-- Saved entries --
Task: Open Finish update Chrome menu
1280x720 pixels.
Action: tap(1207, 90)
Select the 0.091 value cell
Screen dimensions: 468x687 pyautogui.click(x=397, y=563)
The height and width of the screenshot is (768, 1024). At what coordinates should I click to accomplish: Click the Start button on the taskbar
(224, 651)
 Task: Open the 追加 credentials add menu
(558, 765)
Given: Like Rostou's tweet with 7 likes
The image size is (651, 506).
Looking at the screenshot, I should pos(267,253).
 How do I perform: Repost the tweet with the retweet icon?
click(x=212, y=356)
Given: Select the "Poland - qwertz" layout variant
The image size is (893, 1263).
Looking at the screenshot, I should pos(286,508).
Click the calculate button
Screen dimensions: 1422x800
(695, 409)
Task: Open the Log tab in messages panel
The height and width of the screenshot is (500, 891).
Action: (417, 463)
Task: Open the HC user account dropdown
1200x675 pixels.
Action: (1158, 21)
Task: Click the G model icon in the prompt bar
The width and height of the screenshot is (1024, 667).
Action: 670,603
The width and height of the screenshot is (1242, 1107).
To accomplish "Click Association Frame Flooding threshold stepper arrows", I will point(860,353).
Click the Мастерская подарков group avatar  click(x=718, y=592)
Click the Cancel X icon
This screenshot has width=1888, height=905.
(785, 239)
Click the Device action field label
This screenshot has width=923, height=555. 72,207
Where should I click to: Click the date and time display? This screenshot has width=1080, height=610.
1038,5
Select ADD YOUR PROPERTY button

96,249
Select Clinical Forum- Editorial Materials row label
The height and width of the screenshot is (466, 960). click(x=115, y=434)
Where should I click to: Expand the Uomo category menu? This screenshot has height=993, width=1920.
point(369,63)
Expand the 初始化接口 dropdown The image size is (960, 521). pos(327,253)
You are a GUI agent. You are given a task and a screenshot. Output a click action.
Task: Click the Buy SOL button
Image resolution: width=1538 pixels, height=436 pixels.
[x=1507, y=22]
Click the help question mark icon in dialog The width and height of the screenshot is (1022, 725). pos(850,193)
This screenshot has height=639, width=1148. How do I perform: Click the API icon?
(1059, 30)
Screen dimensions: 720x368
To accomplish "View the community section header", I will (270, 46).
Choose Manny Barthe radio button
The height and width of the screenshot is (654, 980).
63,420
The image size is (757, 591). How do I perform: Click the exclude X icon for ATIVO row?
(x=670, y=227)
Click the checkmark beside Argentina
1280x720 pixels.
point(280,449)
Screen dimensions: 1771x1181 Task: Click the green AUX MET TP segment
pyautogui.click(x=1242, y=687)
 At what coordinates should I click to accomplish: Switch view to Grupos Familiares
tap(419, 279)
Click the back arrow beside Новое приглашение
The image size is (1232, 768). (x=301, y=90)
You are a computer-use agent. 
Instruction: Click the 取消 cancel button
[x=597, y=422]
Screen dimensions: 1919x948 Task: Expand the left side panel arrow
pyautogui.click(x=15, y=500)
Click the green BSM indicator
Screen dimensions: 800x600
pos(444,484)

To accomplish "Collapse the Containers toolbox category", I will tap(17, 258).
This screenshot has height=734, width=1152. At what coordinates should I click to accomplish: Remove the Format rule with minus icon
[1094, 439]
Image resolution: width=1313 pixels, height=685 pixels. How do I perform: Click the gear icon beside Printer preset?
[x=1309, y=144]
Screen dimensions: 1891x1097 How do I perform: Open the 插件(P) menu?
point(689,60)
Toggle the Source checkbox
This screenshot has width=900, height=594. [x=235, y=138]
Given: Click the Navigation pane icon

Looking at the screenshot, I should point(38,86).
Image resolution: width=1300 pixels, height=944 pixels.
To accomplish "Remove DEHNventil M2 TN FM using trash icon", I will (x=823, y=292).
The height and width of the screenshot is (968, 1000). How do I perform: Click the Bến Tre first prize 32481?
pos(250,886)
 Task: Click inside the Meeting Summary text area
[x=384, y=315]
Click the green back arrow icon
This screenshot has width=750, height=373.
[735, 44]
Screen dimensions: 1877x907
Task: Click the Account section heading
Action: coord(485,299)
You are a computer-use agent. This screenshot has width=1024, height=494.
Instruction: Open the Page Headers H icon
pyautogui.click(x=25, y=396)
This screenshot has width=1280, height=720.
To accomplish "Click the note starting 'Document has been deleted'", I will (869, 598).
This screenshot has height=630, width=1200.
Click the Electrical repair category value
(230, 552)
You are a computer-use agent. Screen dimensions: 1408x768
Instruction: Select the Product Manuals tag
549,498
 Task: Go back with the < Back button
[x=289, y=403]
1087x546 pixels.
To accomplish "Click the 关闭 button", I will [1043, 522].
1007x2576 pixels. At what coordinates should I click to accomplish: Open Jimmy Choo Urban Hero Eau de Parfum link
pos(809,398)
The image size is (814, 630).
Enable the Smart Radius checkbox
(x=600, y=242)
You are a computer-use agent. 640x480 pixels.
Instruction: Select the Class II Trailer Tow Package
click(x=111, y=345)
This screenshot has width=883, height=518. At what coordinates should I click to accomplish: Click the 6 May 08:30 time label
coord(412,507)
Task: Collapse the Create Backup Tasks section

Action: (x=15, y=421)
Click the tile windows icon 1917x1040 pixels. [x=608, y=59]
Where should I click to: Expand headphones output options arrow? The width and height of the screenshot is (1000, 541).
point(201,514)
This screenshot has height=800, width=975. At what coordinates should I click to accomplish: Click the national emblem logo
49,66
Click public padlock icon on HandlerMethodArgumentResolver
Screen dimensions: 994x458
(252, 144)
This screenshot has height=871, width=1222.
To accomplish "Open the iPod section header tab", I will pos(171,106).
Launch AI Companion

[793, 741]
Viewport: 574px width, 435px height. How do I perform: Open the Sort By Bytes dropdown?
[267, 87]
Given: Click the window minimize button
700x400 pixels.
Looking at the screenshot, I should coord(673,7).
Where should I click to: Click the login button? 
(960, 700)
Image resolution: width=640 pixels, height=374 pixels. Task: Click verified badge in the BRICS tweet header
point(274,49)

-- WHAT THE EXERCISE ASKS --
Would you write out the full set of records above without alteration?

-- COMPLETED EXERCISE --
Task: Open Finish update Chrome menu
1280x720 pixels.
Action: tap(1207, 90)
Select the 0.091 value cell
Screen dimensions: 468x687 pyautogui.click(x=397, y=563)
The height and width of the screenshot is (768, 1024). At what coordinates should I click to accomplish: Click the Start button on the taskbar
(224, 651)
 Task: Open the 追加 credentials add menu
(558, 765)
Given: Like Rostou's tweet with 7 likes
The image size is (651, 506).
Looking at the screenshot, I should pos(267,253).
 How do I perform: Repost the tweet with the retweet icon?
click(x=212, y=356)
Given: Select the "Poland - qwertz" layout variant
The image size is (893, 1263).
Looking at the screenshot, I should pos(286,508).
Click the calculate button
Screen dimensions: 1422x800
(695, 409)
Task: Open the Log tab in messages panel
The height and width of the screenshot is (500, 891).
Action: (417, 463)
Task: Open the HC user account dropdown
1200x675 pixels.
Action: (1158, 21)
Task: Click the G model icon in the prompt bar
The width and height of the screenshot is (1024, 667).
Action: 670,603
The width and height of the screenshot is (1242, 1107).
To accomplish "Click Association Frame Flooding threshold stepper arrows", I will point(860,353).
Click the Мастерская подарков group avatar  click(x=718, y=592)
Click the Cancel X icon
This screenshot has width=1888, height=905.
(785, 239)
Click the Device action field label
This screenshot has width=923, height=555. 72,207
Where should I click to: Click the date and time display? This screenshot has width=1080, height=610.
1038,5
Select ADD YOUR PROPERTY button

96,249
Select Clinical Forum- Editorial Materials row label
The height and width of the screenshot is (466, 960). click(x=115, y=434)
Where should I click to: Expand the Uomo category menu? This screenshot has height=993, width=1920.
point(369,63)
Expand the 初始化接口 dropdown The image size is (960, 521). pos(327,253)
You are a GUI agent. You are given a task and a screenshot. Output a click action.
Task: Click the Buy SOL button
Image resolution: width=1538 pixels, height=436 pixels.
[x=1507, y=22]
Click the help question mark icon in dialog The width and height of the screenshot is (1022, 725). pos(850,193)
This screenshot has height=639, width=1148. How do I perform: Click the API icon?
(1059, 30)
Screen dimensions: 720x368
To accomplish "View the community section header", I will (270, 46).
Choose Manny Barthe radio button
The height and width of the screenshot is (654, 980).
63,420
The image size is (757, 591). How do I perform: Click the exclude X icon for ATIVO row?
(x=670, y=227)
Click the checkmark beside Argentina
1280x720 pixels.
point(280,449)
Screen dimensions: 1771x1181 Task: Click the green AUX MET TP segment
pyautogui.click(x=1242, y=687)
 At what coordinates should I click to accomplish: Switch view to Grupos Familiares
tap(419, 279)
Click the back arrow beside Новое приглашение
The image size is (1232, 768). (x=301, y=90)
You are a computer-use agent. 
Instruction: Click the 取消 cancel button
[x=597, y=422]
Screen dimensions: 1919x948 Task: Expand the left side panel arrow
pyautogui.click(x=15, y=500)
Click the green BSM indicator
Screen dimensions: 800x600
pos(444,484)

To accomplish "Collapse the Containers toolbox category", I will tap(17, 258).
This screenshot has height=734, width=1152. At what coordinates should I click to accomplish: Remove the Format rule with minus icon
[1094, 439]
Image resolution: width=1313 pixels, height=685 pixels. How do I perform: Click the gear icon beside Printer preset?
[x=1309, y=144]
Screen dimensions: 1891x1097 How do I perform: Open the 插件(P) menu?
point(689,60)
Toggle the Source checkbox
This screenshot has width=900, height=594. [x=235, y=138]
Given: Click the Navigation pane icon

Looking at the screenshot, I should point(38,86).
Image resolution: width=1300 pixels, height=944 pixels.
To accomplish "Remove DEHNventil M2 TN FM using trash icon", I will (x=823, y=292).
The height and width of the screenshot is (968, 1000). How do I perform: Click the Bến Tre first prize 32481?
pos(250,886)
 Task: Click inside the Meeting Summary text area
[x=384, y=315]
Click the green back arrow icon
This screenshot has width=750, height=373.
[735, 44]
Screen dimensions: 1877x907
Task: Click the Account section heading
Action: coord(485,299)
You are a computer-use agent. This screenshot has width=1024, height=494.
Instruction: Open the Page Headers H icon
pyautogui.click(x=25, y=396)
This screenshot has width=1280, height=720.
To accomplish "Click the note starting 'Document has been deleted'", I will (869, 598).
This screenshot has height=630, width=1200.
Click the Electrical repair category value
(230, 552)
You are a computer-use agent. Screen dimensions: 1408x768
Instruction: Select the Product Manuals tag
549,498
 Task: Go back with the < Back button
[x=289, y=403]
1087x546 pixels.
To accomplish "Click the 关闭 button", I will [1043, 522].
1007x2576 pixels. At what coordinates should I click to accomplish: Open Jimmy Choo Urban Hero Eau de Parfum link
pos(809,398)
The image size is (814, 630).
Enable the Smart Radius checkbox
(x=600, y=242)
You are a computer-use agent. 640x480 pixels.
Instruction: Select the Class II Trailer Tow Package
click(x=111, y=345)
This screenshot has width=883, height=518. At what coordinates should I click to accomplish: Click the 6 May 08:30 time label
coord(412,507)
Task: Collapse the Create Backup Tasks section

Action: (x=15, y=421)
Click the tile windows icon 1917x1040 pixels. [x=608, y=59]
Where should I click to: Expand headphones output options arrow? The width and height of the screenshot is (1000, 541).
point(201,514)
This screenshot has height=800, width=975. At what coordinates should I click to accomplish: Click the national emblem logo
49,66
Click public padlock icon on HandlerMethodArgumentResolver
Screen dimensions: 994x458
(252, 144)
This screenshot has height=871, width=1222.
To accomplish "Open the iPod section header tab", I will pos(171,106).
Launch AI Companion

[793, 741]
Viewport: 574px width, 435px height. How do I perform: Open the Sort By Bytes dropdown?
[267, 87]
Given: Click the window minimize button
700x400 pixels.
Looking at the screenshot, I should coord(673,7).
Where should I click to: Click the login button? 
(960, 700)
Image resolution: width=640 pixels, height=374 pixels. Task: Click verified badge in the BRICS tweet header
point(274,49)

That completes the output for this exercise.